Et ça n’est pas le plus important.
Avant d’être un fabuleux et incontesté baryton, c’était avant tout un homme gentil et merveilleux. D’une immense tendresse dans son amitié !!!
La première fois que je l’ai rencontré, en fin des années soixante, j’étais le tout jeune élève-assistant-disciple de Bernard Gavoty. Suivant celui que j’appelais « Mon Maître », nous nous retrouvions régulièrement à Aix, pour le Festival d’Art lyrique, dont une des stars était Bacquier. Et bien souvent, après les représentations, nous terminions la soirée au restaurant Les Deux Garçons, Bernard Gavoty, Gabriel Bacquier, Gabriel Dussurget (*) et x ou y qui était de passage. J’avais vingt-deux ans et je regardais, j’écoutais et surtout je riais. Mais je riais ! Et j’apprenais.
Une quarantaine d’années plus tard, préparant une mise en image des Noces de Figaro, je lui ai demandé s’il voulait bien participer à cette vidéo en disant quelques mots. En fait de quelques mots, il ponctue les soixante minutes du film de petites touches par-ci par-là, pertinentes et qui tombent à pic pour expliquer l’œuvre et aussi le travail des chanteurs.
Comme, par exemple, « un air, on le chante face au Public, c’est la propriété du chanteur.

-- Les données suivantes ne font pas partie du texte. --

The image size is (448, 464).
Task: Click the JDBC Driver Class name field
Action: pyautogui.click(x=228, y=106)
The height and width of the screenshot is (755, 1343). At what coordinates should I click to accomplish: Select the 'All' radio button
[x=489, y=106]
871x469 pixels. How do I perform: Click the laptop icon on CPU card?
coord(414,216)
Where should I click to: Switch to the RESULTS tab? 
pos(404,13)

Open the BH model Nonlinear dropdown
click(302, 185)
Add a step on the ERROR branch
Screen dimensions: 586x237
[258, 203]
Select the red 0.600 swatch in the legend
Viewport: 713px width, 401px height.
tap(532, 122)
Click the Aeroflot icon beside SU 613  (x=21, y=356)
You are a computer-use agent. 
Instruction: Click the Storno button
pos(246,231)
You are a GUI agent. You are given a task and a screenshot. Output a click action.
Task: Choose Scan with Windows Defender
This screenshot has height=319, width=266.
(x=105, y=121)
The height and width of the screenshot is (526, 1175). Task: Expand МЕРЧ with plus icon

Durant son air, l’opéra s’arrête, c’est son air, il (elle) vient le chanter à la face, et puis après l’opéra reprend » ; ou « quand les acteurs se déplacent, les compositeurs n’étant pas des imbéciles ils ont donné à la musique le rythme d’une démarche avec des souliers d’époque ; faire jouer dans des costumes actuels est une hérésie ».
Et ainsi de suite.
Son maître-mot était le bonheur du Public. Bien sûr, il aimait les belles mises en scène inventives, créatrices, mais il ne supportait pas les mensonges par rapport à la musique, ou au livret, de certains metteurs en scène.
Pour en revenir à sa gentillesse spontanée (gentillesse quand il aimait, et pour qui il aimait ; quand il n’aimait pas, il pouvait être terrible), après que je lui eus montré le premier acte de mon travail sur Les Noces de Figaro, il me dit d’emblée « on va se tutoyer ! » – Je ne pourrai jamais tutoyer Bacquier – « Tu t’y feras ». Et je m’y suis fait, très vite, parce qu’émanait de lui non pas une distance due à sa célébrissime personne, mais avant tout des liens d’affection.

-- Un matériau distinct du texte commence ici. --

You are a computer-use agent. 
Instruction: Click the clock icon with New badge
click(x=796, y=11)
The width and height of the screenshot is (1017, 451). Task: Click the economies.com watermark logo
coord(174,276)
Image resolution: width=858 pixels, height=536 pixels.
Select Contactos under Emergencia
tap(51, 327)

Bacquier aimait. Et il aimait aimer.
Ainsi sont nés dix ans d’une amitié merveilleuse.
Comment cet homme qui était tout sauf m’as-tu-vu, show-biz, qui était gentil, comment a-t-il pu devenir la vedette du Festival d’Aix, de l’Opéra de Paris, du Metropolitan de New-York pendant si longtemps (dix huit ans pensionnaire au Met ! – excusez du peu), comment en étant avant tout gentil, anti-star, ne sachant pas se mettre en avant, ne faisant jamais rien pour sa « carrière », comment a-t-il pu devenir ce Bacquier tellement illustre ?
Parce qu’une voix extraordinaire servait un acteur exceptionnel, ou l’inverse, comme vous voudrez.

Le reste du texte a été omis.